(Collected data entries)
§ §
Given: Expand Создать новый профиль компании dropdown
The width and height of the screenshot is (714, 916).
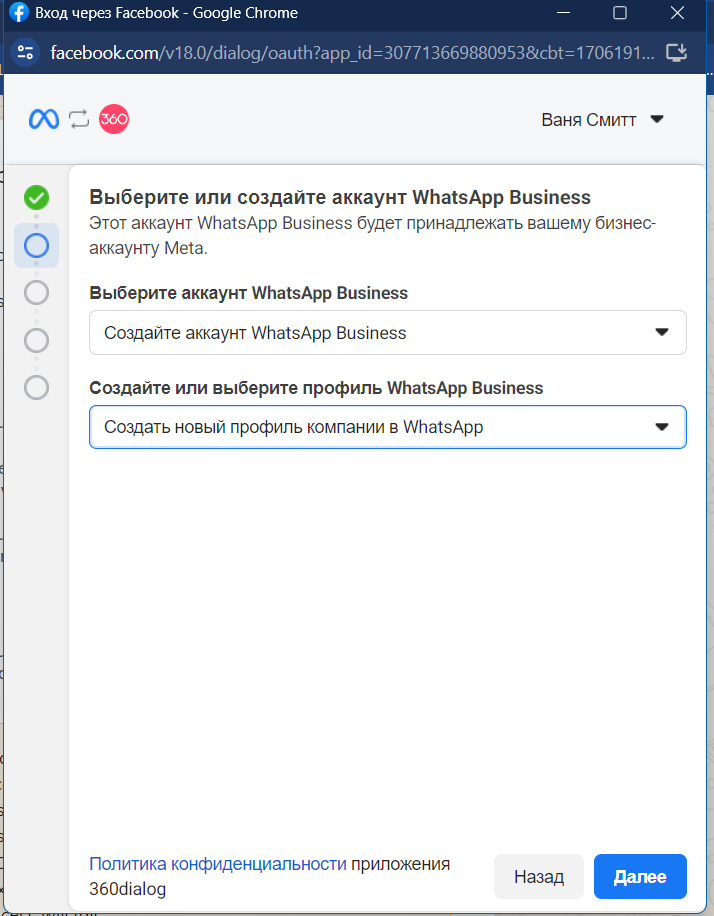Looking at the screenshot, I should pos(388,427).
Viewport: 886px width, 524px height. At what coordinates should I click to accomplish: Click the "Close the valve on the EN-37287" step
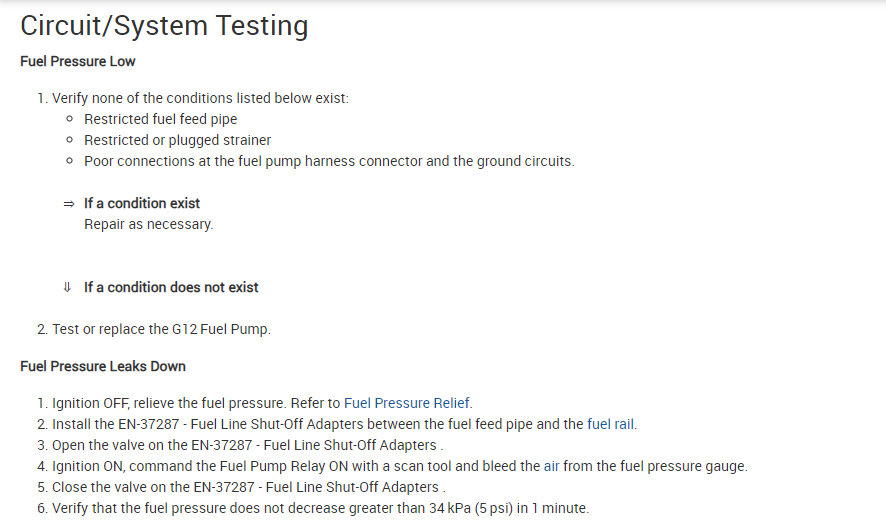(247, 487)
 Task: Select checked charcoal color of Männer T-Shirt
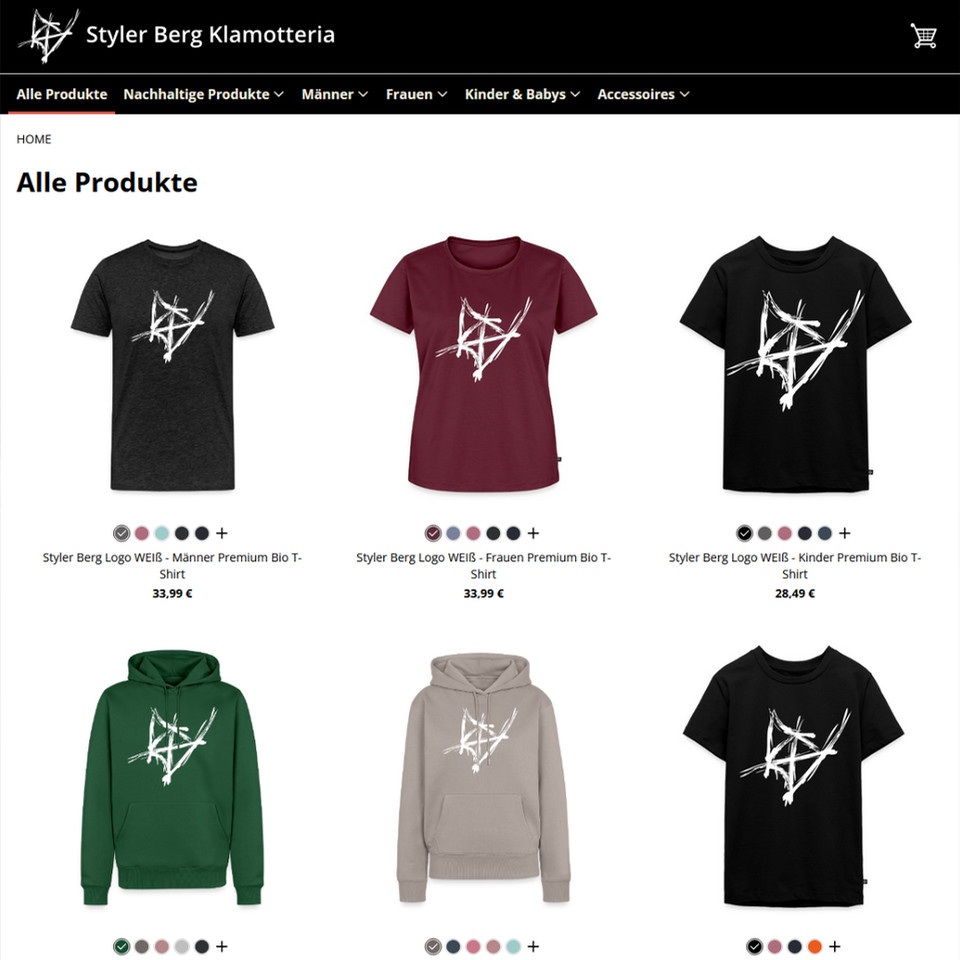click(122, 533)
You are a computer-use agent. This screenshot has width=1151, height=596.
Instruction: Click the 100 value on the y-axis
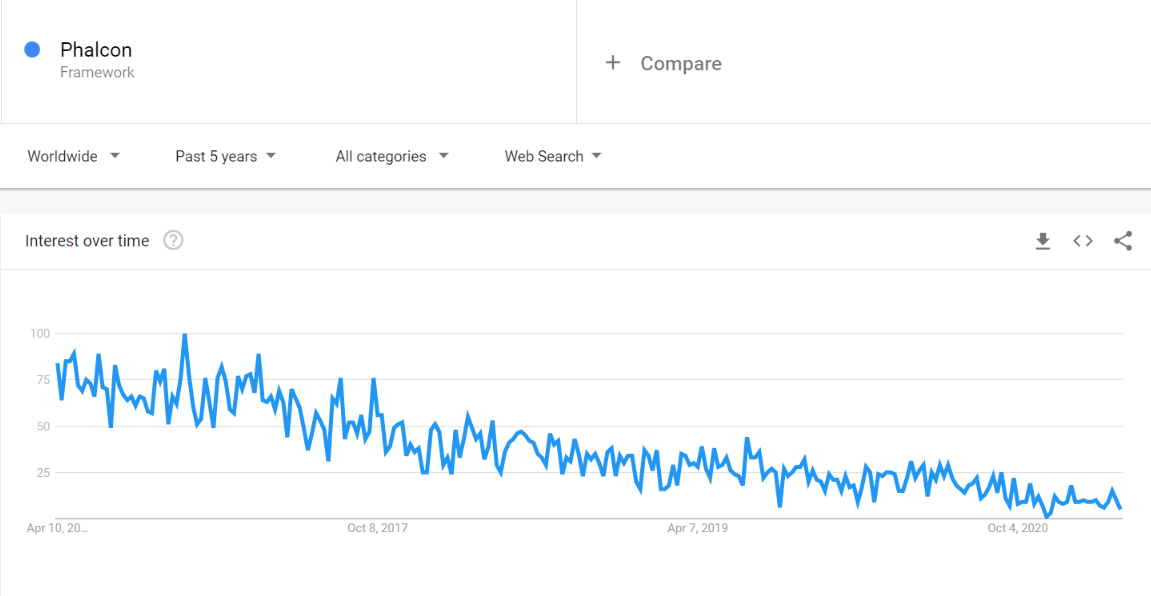[x=39, y=333]
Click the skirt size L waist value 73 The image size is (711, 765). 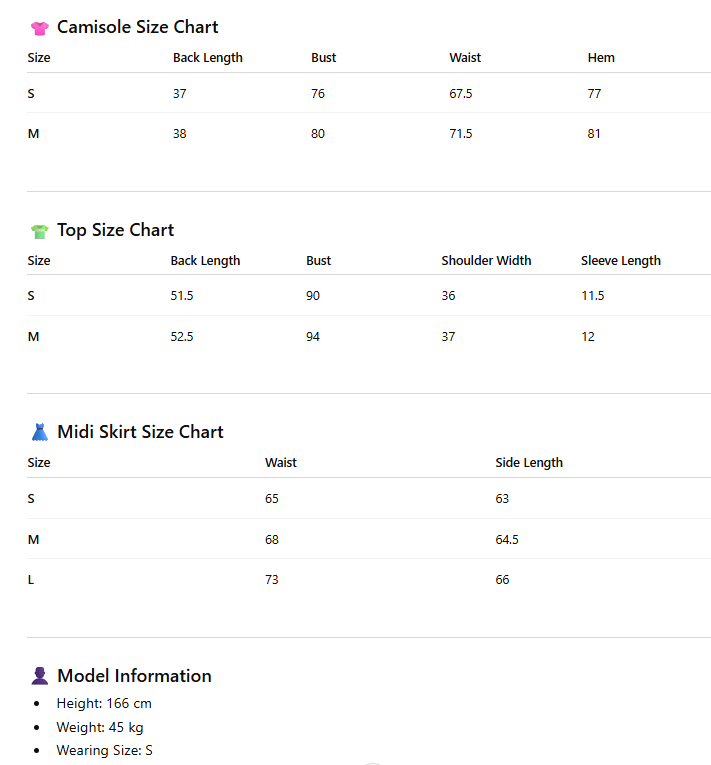(x=272, y=580)
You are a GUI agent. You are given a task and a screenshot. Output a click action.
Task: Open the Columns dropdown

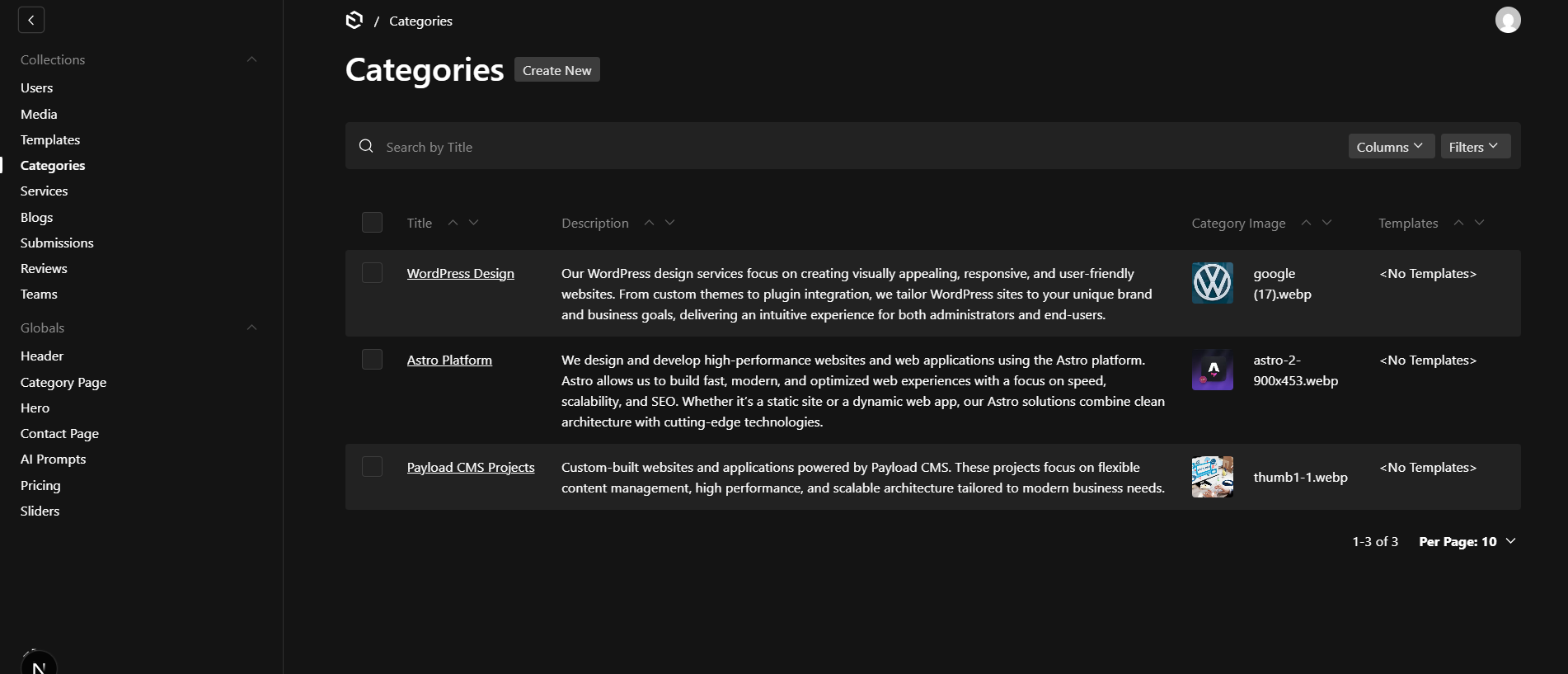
§ §
• Task to complete: The expected answer is a copy of every line in the entries that holds the word "agent".

• Written answer:
You are a computer-use agent. This screenshot has width=1151, height=596.
You are a GUI agent. You are given a task and a screenshot. Output a click action.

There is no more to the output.